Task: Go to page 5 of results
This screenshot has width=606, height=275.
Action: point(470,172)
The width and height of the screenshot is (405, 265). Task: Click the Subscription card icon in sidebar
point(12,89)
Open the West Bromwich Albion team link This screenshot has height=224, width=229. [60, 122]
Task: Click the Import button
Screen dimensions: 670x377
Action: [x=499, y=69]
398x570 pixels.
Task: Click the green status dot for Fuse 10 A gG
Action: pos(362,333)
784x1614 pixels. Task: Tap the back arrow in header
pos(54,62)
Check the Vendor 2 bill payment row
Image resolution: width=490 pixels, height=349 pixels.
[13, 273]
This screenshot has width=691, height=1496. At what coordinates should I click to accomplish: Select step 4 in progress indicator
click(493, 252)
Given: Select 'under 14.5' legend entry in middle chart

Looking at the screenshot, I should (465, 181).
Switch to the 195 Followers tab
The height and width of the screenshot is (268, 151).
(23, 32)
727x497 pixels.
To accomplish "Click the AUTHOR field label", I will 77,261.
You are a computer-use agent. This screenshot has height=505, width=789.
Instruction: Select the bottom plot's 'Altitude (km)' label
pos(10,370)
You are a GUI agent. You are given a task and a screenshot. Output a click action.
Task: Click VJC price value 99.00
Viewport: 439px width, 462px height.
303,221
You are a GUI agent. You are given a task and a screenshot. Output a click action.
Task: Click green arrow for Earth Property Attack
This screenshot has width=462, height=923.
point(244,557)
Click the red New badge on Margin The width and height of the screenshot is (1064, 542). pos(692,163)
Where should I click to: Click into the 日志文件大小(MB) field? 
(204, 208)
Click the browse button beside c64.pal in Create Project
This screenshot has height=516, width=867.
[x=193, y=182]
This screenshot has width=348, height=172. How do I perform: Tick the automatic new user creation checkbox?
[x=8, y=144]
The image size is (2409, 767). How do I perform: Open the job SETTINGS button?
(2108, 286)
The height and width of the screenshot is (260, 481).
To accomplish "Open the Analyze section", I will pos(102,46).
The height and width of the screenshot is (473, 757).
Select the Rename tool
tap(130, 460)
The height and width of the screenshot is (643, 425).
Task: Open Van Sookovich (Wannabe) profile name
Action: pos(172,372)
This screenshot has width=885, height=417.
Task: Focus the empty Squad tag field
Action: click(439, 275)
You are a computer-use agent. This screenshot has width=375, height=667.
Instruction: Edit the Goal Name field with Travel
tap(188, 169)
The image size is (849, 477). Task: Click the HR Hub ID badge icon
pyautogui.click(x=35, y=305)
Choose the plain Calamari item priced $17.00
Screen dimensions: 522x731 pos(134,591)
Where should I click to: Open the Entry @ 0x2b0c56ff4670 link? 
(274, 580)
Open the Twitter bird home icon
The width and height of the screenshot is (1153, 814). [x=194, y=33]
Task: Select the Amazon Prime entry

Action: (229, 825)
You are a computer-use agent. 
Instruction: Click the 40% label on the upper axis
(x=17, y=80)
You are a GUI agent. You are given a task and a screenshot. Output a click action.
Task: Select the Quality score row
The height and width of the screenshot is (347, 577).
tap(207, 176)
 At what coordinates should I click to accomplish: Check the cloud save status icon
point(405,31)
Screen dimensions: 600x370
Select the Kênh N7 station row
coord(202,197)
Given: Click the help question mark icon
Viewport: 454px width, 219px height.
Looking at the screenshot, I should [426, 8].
:::::
__TASK__
State how many lines in the records above contain the word "will", giving only the number.

__WRITTEN SOLUTION__
2